L’expression « mi-automne » apparaît pour la première fois dans le chapitre Yaodian du Livre des Shang, le plus ancien document historique chinois. Sous la royauté Zhou (1046-256 avant J.C.), il est de coutume de tenir une grande cérémonie pour accueillir l’automne et célébrer le clair de lune. Sous la dynastie Han (202 avant J.C.--220 ap. J.C.), l’empereur conduit la noblesse en campagne de chasse et le gibier pris constitue l’offrande sacrificielle du culte de la Mi-automne. Sous les Tang (618-907), de même que sous les Han, la célébration de la fête de la Mi-automne demeure la prérogative de la noblesse. C’est sous les Song (960-1279) que la Mi-automne s’étend jusqu’au peuple et devient l’une des plus importantes fêtes de la tradition.

 

Wu Gang abat le cannelier

 

On raconte que sur la lune il y a un arbre de mille cinq cents mètres de haut. Sous la dynastie Han, un dénommé Wu Gang se passionnait pour les voies de l’immortalité mais ne se concentrait pas dans l’étude.
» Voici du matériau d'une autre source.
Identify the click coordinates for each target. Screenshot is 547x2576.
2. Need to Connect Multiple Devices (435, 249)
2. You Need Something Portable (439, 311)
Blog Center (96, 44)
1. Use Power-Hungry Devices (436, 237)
Il déclencha le courroux de l’Empereur céleste qui le retint prisonnier dans le Palais lunaire où il le somma de couper un cannelier : « Si tu abats cet arbre, tu pourras accéder aux techniques d’immortalité. »

 

Wu Gang entrepris alors la tâche, mais après chaque coup de hache qu’il donnait, la fente en l’arbre se résorbait immédiatement. Jour après jour, son souhait de voir l’arbre abattu ne pouvait se réaliser ; il demeura à longueur d’année sur la lune coupant le cannelier sans jamais pouvoir l’abattre.

 

C’est ainsi que les générations postérieures purent apercevoir l’image de Wu Gang sur la lune donner inlassablement des coups de hache sur le cannelier.

 

Connotation culturelle de la fête de la Mi-automne

 

À la mi-automne, la lune pleine luit d’un éclat d’une blancheur immaculée. Symbole de plénitude dans les temps anciens, l’astre au quinzième jour du huitième mois lunaire, consacré par la fête de la Mi-automne ou fête de la réunion, marque le précieux moment des retrouvailles en famille.

 

Ainsi « lune pleine et lune incomplète » évoquent les « peines et joies de la séparation et des retrouvailles », et l’hôte voyageur en pays étranger confie la nostalgie du pays natal au clair de lune mi-automnal. La stance « Lune claire s’élève par-delà les mers ; à l’horizon cet instant en commun » évoque le for intérieur du voyageur qui, le cœur attaché au pays natal, partage avec ses compatriotes à travers la contemplation de l’astre plein l’aspiration aux retrouvailles.

 

Mythes et légendes rattachés à la fête de la Mi-automne

 

De même qu’à certaines fêtes occidentales ont été rattachés divers mythes et légendes, la tradition taoïste a paré de couleurs fabuleuses la fête de la Mi-automne – citons la célèbre histoire de Chang E qui s’enfuit sur la lune.

 

Chang E se vit confier par son époux, l’archer Hou Yi, l’élixir d’immortalité qu’il avait obtenu par la grâce de Xi Wangmu, reine mère de l’Ouest. En proie au désir de devenir immortelle, Chang E profita de l’inattention de Hou Yi pour ingurgiter à l’insu de ce dernier l’élixir puis s’envola vers le Palais lunaire.

 

Ce jour-là était précisément le quinzième du huitième mois, lune pleine et lumineuse. Chang E, honteuse de son acte, stoppa sa course sur la face de la lune la plus proche de la Terre pour loger indéfiniment au Palais de la vaste froideur.

 

Houyi, de retour, tomba dans une profonde affliction. Ainsi chaque année, au quinzième du huitième mois, il dispose un banquet face à la lune à l’occasion duquel il retrouve Chang E.

 

Le lapin de Jade

 

Chang E demeurée esseulée dans le Palais lunaire, il fut intégré au conte à partir de la dynastie Han un lapin à la blancheur de jade qui devint son animal de compagnie.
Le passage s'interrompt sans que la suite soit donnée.